Exercise details:
Transcribe, word for word, only the lines from the one containing "Screen dimensions: 621x538" through the end of the material below. Pictures stay out.

Dataset records:
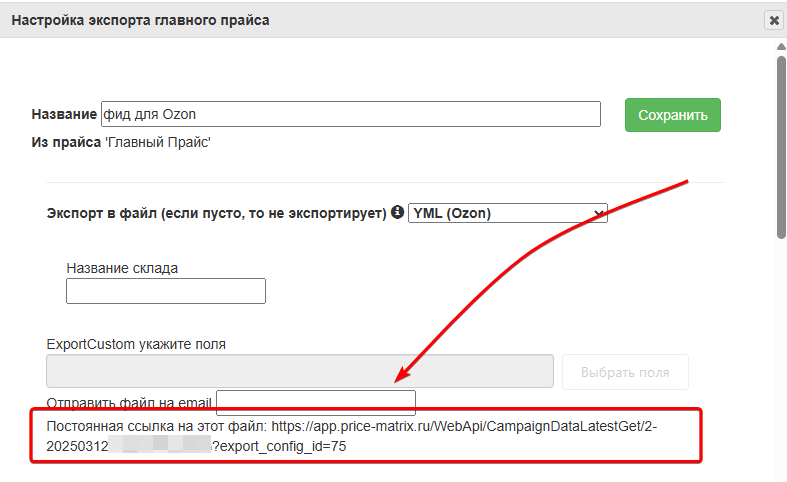The width and height of the screenshot is (787, 482).
Task: Click the 'Из прайса Главный Прайс' text
Action: click(x=121, y=142)
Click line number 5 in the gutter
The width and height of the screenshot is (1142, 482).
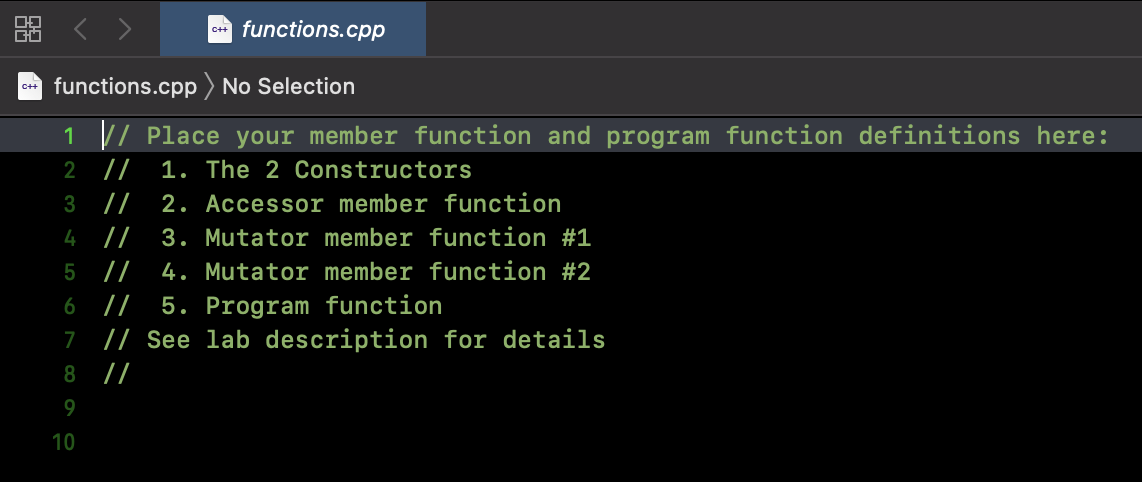point(69,272)
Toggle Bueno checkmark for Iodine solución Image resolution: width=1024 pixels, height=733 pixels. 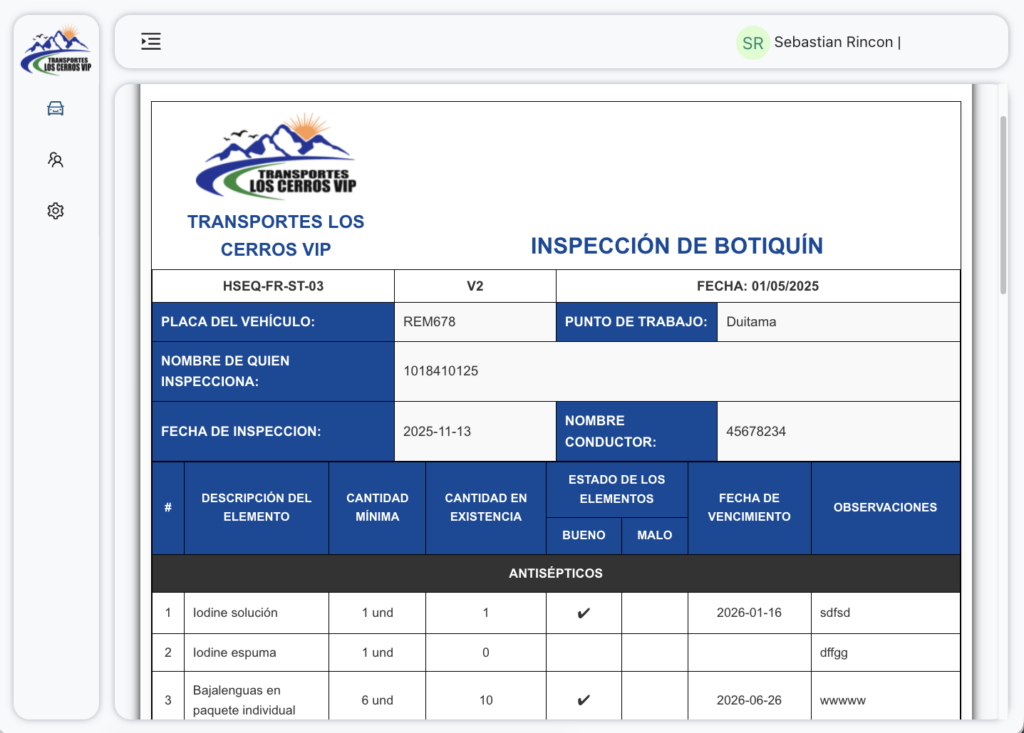click(x=584, y=613)
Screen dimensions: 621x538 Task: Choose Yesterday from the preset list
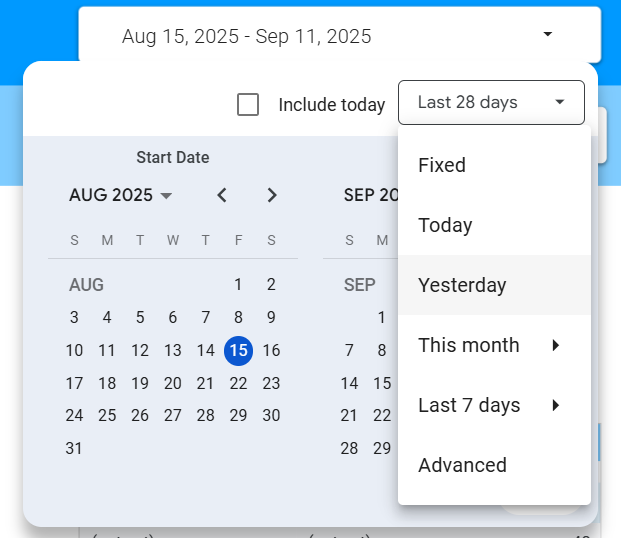462,285
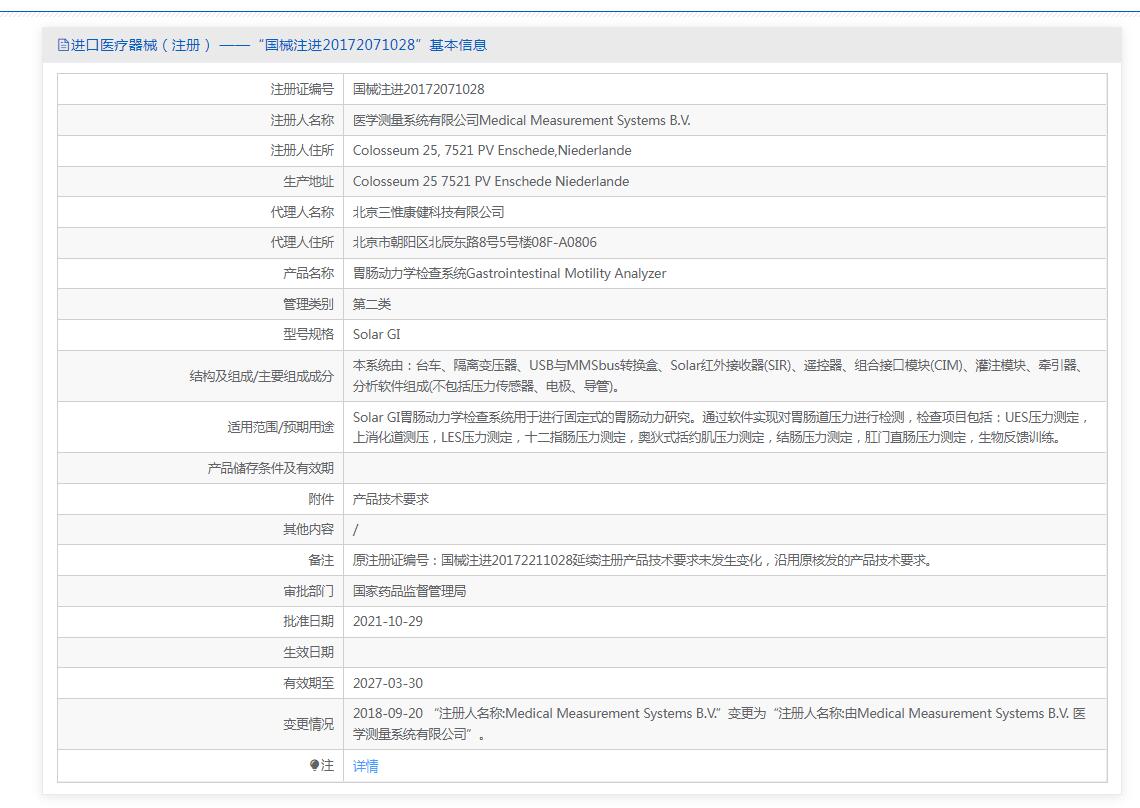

Output:
Screen dimensions: 621x538 Task: Choose Yesterday from the preset list
462,285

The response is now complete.